◆ **WORK REQUIRED**: Every entry below should be printed exactly.

···

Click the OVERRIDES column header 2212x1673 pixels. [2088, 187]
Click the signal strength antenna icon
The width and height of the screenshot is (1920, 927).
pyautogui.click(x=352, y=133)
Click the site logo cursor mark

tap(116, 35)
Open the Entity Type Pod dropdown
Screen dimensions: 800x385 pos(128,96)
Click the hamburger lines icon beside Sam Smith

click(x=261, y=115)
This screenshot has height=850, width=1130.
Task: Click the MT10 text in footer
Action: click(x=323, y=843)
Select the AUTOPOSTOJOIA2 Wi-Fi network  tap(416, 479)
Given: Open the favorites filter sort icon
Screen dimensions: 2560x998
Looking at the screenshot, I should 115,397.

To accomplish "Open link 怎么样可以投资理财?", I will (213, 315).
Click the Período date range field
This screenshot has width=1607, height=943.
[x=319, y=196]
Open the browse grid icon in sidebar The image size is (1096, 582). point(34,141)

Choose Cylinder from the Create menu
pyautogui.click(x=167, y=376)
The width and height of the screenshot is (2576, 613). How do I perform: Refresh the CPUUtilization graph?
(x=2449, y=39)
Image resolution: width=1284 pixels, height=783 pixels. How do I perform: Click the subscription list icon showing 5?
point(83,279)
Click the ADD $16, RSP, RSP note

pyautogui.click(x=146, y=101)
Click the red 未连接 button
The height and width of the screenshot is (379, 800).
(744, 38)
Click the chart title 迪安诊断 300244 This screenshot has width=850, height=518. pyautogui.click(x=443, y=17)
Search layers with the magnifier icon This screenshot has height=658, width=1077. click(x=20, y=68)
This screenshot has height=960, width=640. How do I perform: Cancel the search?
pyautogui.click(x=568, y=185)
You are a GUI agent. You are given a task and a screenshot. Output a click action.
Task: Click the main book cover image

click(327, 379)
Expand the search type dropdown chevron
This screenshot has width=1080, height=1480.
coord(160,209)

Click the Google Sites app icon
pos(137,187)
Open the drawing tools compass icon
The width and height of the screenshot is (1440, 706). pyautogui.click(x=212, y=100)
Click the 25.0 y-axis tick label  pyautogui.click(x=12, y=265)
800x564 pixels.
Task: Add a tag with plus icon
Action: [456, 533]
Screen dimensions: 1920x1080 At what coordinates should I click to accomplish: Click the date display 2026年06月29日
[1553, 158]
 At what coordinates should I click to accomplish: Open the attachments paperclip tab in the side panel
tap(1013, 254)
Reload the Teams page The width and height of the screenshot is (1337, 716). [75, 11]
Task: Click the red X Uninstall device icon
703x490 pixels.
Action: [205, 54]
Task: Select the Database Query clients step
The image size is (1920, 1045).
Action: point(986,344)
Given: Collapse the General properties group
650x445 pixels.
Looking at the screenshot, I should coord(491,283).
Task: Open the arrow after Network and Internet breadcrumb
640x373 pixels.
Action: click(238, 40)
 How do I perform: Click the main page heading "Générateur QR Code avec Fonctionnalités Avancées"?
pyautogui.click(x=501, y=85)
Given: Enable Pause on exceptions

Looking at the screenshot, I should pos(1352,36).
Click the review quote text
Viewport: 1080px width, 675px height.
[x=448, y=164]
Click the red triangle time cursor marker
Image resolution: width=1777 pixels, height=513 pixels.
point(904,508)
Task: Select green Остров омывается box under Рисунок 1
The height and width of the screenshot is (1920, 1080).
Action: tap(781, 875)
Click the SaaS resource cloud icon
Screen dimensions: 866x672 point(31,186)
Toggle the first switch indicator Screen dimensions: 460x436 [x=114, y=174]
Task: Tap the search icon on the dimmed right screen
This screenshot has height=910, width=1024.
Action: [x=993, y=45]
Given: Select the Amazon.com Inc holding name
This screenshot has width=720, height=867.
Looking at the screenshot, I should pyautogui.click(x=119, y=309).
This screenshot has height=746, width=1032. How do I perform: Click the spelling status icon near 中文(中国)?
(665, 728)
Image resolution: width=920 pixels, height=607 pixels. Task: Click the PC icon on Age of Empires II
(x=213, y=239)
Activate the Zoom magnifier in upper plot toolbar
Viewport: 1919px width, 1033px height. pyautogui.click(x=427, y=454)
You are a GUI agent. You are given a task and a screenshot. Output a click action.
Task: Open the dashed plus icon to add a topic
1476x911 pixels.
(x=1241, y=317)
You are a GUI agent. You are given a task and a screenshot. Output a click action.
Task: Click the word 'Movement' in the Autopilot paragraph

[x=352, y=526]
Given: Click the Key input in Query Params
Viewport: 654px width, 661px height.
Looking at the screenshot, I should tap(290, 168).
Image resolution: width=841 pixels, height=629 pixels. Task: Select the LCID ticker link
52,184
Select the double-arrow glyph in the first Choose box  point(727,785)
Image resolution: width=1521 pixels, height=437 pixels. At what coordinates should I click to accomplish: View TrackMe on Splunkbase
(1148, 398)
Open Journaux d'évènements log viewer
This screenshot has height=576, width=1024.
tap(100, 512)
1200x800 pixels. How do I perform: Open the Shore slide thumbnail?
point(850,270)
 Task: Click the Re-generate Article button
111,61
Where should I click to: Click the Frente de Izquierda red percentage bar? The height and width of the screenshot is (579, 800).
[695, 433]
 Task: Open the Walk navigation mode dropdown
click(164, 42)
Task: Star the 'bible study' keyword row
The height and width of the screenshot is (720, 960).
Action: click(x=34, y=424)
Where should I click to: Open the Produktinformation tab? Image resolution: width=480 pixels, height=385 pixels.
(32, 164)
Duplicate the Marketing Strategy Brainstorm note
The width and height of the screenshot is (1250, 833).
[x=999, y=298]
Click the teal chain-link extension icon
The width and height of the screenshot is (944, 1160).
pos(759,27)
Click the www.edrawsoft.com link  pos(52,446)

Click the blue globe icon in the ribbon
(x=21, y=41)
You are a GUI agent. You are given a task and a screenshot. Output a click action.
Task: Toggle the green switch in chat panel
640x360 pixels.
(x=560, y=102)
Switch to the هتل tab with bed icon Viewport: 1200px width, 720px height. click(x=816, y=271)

···

◆ **REPLY**:
Click the OVERRIDES column header 2212x1673 pixels. [2088, 187]
Click the signal strength antenna icon
The width and height of the screenshot is (1920, 927).
pyautogui.click(x=352, y=133)
Click the site logo cursor mark

tap(116, 35)
Open the Entity Type Pod dropdown
Screen dimensions: 800x385 pos(128,96)
Click the hamburger lines icon beside Sam Smith

click(x=261, y=115)
This screenshot has height=850, width=1130.
Task: Click the MT10 text in footer
Action: click(x=323, y=843)
Select the AUTOPOSTOJOIA2 Wi-Fi network  tap(416, 479)
Given: Open the favorites filter sort icon
Screen dimensions: 2560x998
Looking at the screenshot, I should 115,397.

To accomplish "Open link 怎么样可以投资理财?", I will (213, 315).
Click the Período date range field
This screenshot has width=1607, height=943.
[x=319, y=196]
Open the browse grid icon in sidebar The image size is (1096, 582). point(34,141)

Choose Cylinder from the Create menu
pyautogui.click(x=167, y=376)
The width and height of the screenshot is (2576, 613). How do I perform: Refresh the CPUUtilization graph?
(x=2449, y=39)
Image resolution: width=1284 pixels, height=783 pixels. How do I perform: Click the subscription list icon showing 5?
point(83,279)
Click the ADD $16, RSP, RSP note

pyautogui.click(x=146, y=101)
Click the red 未连接 button
The height and width of the screenshot is (379, 800).
(744, 38)
Click the chart title 迪安诊断 300244 This screenshot has width=850, height=518. pyautogui.click(x=443, y=17)
Search layers with the magnifier icon This screenshot has height=658, width=1077. click(x=20, y=68)
This screenshot has height=960, width=640. How do I perform: Cancel the search?
pyautogui.click(x=568, y=185)
You are a GUI agent. You are given a task and a screenshot. Output a click action.
Task: Click the main book cover image

click(327, 379)
Expand the search type dropdown chevron
This screenshot has width=1080, height=1480.
coord(160,209)

Click the Google Sites app icon
pos(137,187)
Open the drawing tools compass icon
The width and height of the screenshot is (1440, 706). pyautogui.click(x=212, y=100)
Click the 25.0 y-axis tick label  pyautogui.click(x=12, y=265)
800x564 pixels.
Task: Add a tag with plus icon
Action: [456, 533]
Screen dimensions: 1920x1080 At what coordinates should I click to accomplish: Click the date display 2026年06月29日
[1553, 158]
 At what coordinates should I click to accomplish: Open the attachments paperclip tab in the side panel
tap(1013, 254)
Reload the Teams page The width and height of the screenshot is (1337, 716). [75, 11]
Task: Click the red X Uninstall device icon
703x490 pixels.
Action: [205, 54]
Task: Select the Database Query clients step
The image size is (1920, 1045).
Action: point(986,344)
Given: Collapse the General properties group
650x445 pixels.
Looking at the screenshot, I should coord(491,283).
Task: Open the arrow after Network and Internet breadcrumb
640x373 pixels.
Action: click(238, 40)
 How do I perform: Click the main page heading "Générateur QR Code avec Fonctionnalités Avancées"?
pyautogui.click(x=501, y=85)
Given: Enable Pause on exceptions

Looking at the screenshot, I should pos(1352,36).
Click the review quote text
Viewport: 1080px width, 675px height.
[x=448, y=164]
Click the red triangle time cursor marker
Image resolution: width=1777 pixels, height=513 pixels.
point(904,508)
Task: Select green Остров омывается box under Рисунок 1
The height and width of the screenshot is (1920, 1080).
Action: tap(781, 875)
Click the SaaS resource cloud icon
Screen dimensions: 866x672 point(31,186)
Toggle the first switch indicator Screen dimensions: 460x436 [x=114, y=174]
Task: Tap the search icon on the dimmed right screen
This screenshot has height=910, width=1024.
Action: [x=993, y=45]
Given: Select the Amazon.com Inc holding name
This screenshot has width=720, height=867.
Looking at the screenshot, I should pyautogui.click(x=119, y=309).
This screenshot has height=746, width=1032. How do I perform: Click the spelling status icon near 中文(中国)?
(665, 728)
Image resolution: width=920 pixels, height=607 pixels. Task: Click the PC icon on Age of Empires II
(x=213, y=239)
Activate the Zoom magnifier in upper plot toolbar
Viewport: 1919px width, 1033px height. pyautogui.click(x=427, y=454)
You are a GUI agent. You are given a task and a screenshot. Output a click action.
Task: Open the dashed plus icon to add a topic
1476x911 pixels.
(x=1241, y=317)
You are a GUI agent. You are given a task and a screenshot. Output a click action.
Task: Click the word 'Movement' in the Autopilot paragraph

[x=352, y=526]
Given: Click the Key input in Query Params
Viewport: 654px width, 661px height.
Looking at the screenshot, I should tap(290, 168).
Image resolution: width=841 pixels, height=629 pixels. Task: Select the LCID ticker link
52,184
Select the double-arrow glyph in the first Choose box  point(727,785)
Image resolution: width=1521 pixels, height=437 pixels. At what coordinates should I click to accomplish: View TrackMe on Splunkbase
(1148, 398)
Open Journaux d'évènements log viewer
This screenshot has height=576, width=1024.
tap(100, 512)
1200x800 pixels. How do I perform: Open the Shore slide thumbnail?
point(850,270)
 Task: Click the Re-generate Article button
111,61
Where should I click to: Click the Frente de Izquierda red percentage bar? The height and width of the screenshot is (579, 800).
[695, 433]
 Task: Open the Walk navigation mode dropdown
click(164, 42)
Task: Star the 'bible study' keyword row
The height and width of the screenshot is (720, 960).
Action: click(x=34, y=424)
Where should I click to: Open the Produktinformation tab? Image resolution: width=480 pixels, height=385 pixels.
(32, 164)
Duplicate the Marketing Strategy Brainstorm note
The width and height of the screenshot is (1250, 833).
[x=999, y=298]
Click the teal chain-link extension icon
The width and height of the screenshot is (944, 1160).
pos(759,27)
Click the www.edrawsoft.com link  pos(52,446)

Click the blue globe icon in the ribbon
(x=21, y=41)
You are a GUI agent. You are given a task and a screenshot. Output a click action.
Task: Toggle the green switch in chat panel
640x360 pixels.
(x=560, y=102)
Switch to the هتل tab with bed icon Viewport: 1200px width, 720px height. click(x=816, y=271)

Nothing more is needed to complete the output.